Senden istenen:
Kaynak metinde "Bakın deprem vergileri" ile "yazımda duyurmak istedim." arasında kalan bölümü, bu iki söz de dahil olmak üzere, hiç değiştirmeden yazın.

Bakın deprem vergileri nereye gitmiş...
Bundan tam bir ay önce 6 Şubat tarihinde büyük bir kıyamet yaşadık. Bu kıyamette vefat edenlere Allah'tan rahmet yakınlarına sabır ve baş sağlığı, yaralılara acil şifalar diliyorum. Tüm halkımıza geçmiş olsun diyorum.
Öncelikle 1 Mart tarihinde gerçekleşen 2 saate yakın süren ve CHP grubu meclis üyelerinin bolca konuşarak eleştiriler yönelttiği Odunpazarı Belediye Meclisi toplantısında yapılan konuşmalara cevaben bir yazı hazırlamıştım ve meclis toplantısında konuşmayı planlıyordum. Fakat arabam yolda kaldı toplantıya son anda yetiştim ve konuşmayı gerçekleştiremedim. Bu nedenle sesimi sizlere köşe yazımda duyurmak istedim.
Televizyon ekranlarında gözükenin on katı daha büyük bir felaketten bahsediyoruz. Asrın felaketi. 11 ilde olan bu kıyametin neticesinde yüz binlerce bina yıkıldı, insanlarımız enkaz altında kaldı tüm bunlar ülke olarak hepimizde travma yarattı. 15 milyon nüfusu dolaylı olarak akrabalarıyla 30 milyon insanı ilgilendiriyor. Ki şehrimize gelen vatandaşlarımızla artık bizler de akraba olduk dolayısıyla 82 milyonu ilgilendiren bir felaketten bahsediyoruz. Dünyanın bütün ülkeleri bir araya gelse bu felaketi istedikleri gibi yönlendiremezler. Bir ülkenin birden bire harap olduğunu düşünün. Ukrayna ve Rusya savaşı bir yıldır devam ediyor bu kadar bina yıkılmadı, bu kadar insan hayatını kaybetmedi. Kendi siyasi çıkarları için vicdansızca eleştiride bulunmak, bu insanların acılarını, ülkenin kıyametini küçümsemek insani değildir. Cumhuriyet Halk Partisi genel başkanı Kemal Kılıçtaroğlu’nun ‘çok büyüttüler bu olayı’ diye bir açıklaması oldu. Geçen haftaki konuşmasında; ‘100 yılın felaketini yaşadığımızı söyleyecek şimdi AK Parti grubu’ diye benzer bir alaycı tavrı gördüm Ali Haydar beyin üslubunda. İzmir’e gittiğinde bir yıllık yağmur bir günde yağdı büyük bir felakettir diyen Kılıçtaroğlu, bu felakete büyütüyorlar diyor. Bir insanın ölümü bile çok önemlidir. Acıyı bu kadar hafife alamazsınız. İstanbul’da 20 cm kar yağıyor, insanlar Küçükçekmece’den avcılara 2 günde gidemiyor, insanlar yolda kalıyor. Bu insanlar burada 2 gün mahsur kaldı 20 cm kar yağdı diye. 500 kilometrelik alanda 11 vilayeti etkileyen yerle bir eden bir felakette diyorsun ki; ‘bunlar büyütüyorlar niye asrın felaketi diyorlar’. Şehirler yerle bir oldu, bölgede bina kalmadı. 600.000 ev, iş yeri yıkıldı. Hatay’da 10 binanın 8’i yıkılmış, kalan 2’si de oturmaya müsait değil. Herkes her şeyini kaybetmiş. Akrabalarını, canlarını yitirmiş. Bunların içinde gerçekten hala nasıl siyaseti düşünebiliyorsunuz, inanın anlayamıyorum.

Kayıtlı veriler:
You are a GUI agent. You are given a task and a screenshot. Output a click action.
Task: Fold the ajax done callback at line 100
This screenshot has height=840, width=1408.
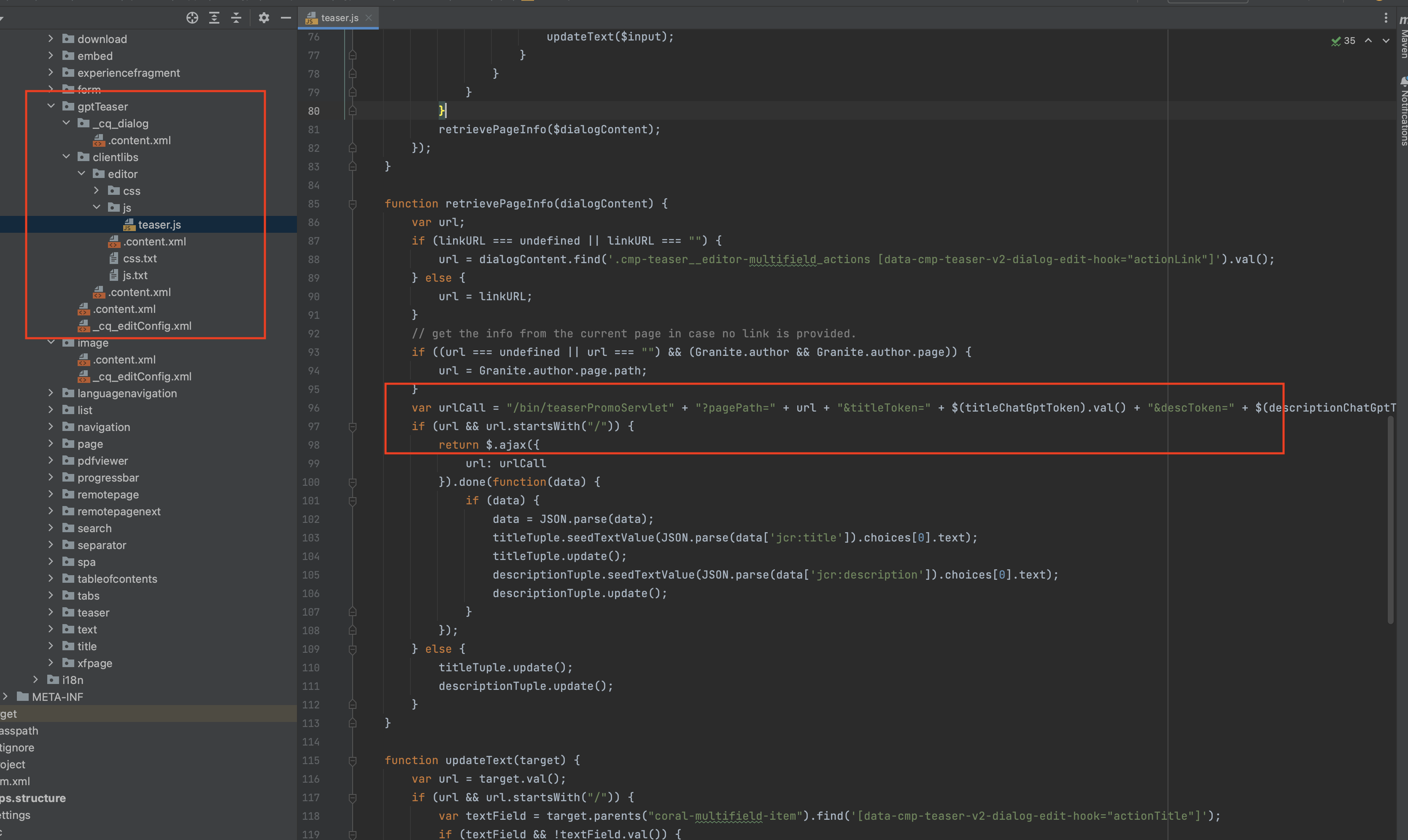pos(353,482)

Örnek cevap:
Bakın deprem vergileri nereye gitmiş...
Bundan tam bir ay önce 6 Şubat tarihinde büyük bir kıyamet yaşadık. Bu kıyamette vefat edenlere Allah'tan rahmet yakınlarına sabır ve baş sağlığı, yaralılara acil şifalar diliyorum. Tüm halkımıza geçmiş olsun diyorum.
Öncelikle 1 Mart tarihinde gerçekleşen 2 saate yakın süren ve CHP grubu meclis üyelerinin bolca konuşarak eleştiriler yönelttiği Odunpazarı Belediye Meclisi toplantısında yapılan konuşmalara cevaben bir yazı hazırlamıştım ve meclis toplantısında konuşmayı planlıyordum. Fakat arabam yolda kaldı toplantıya son anda yetiştim ve konuşmayı gerçekleştiremedim. Bu nedenle sesimi sizlere köşe yazımda duyurmak istedim.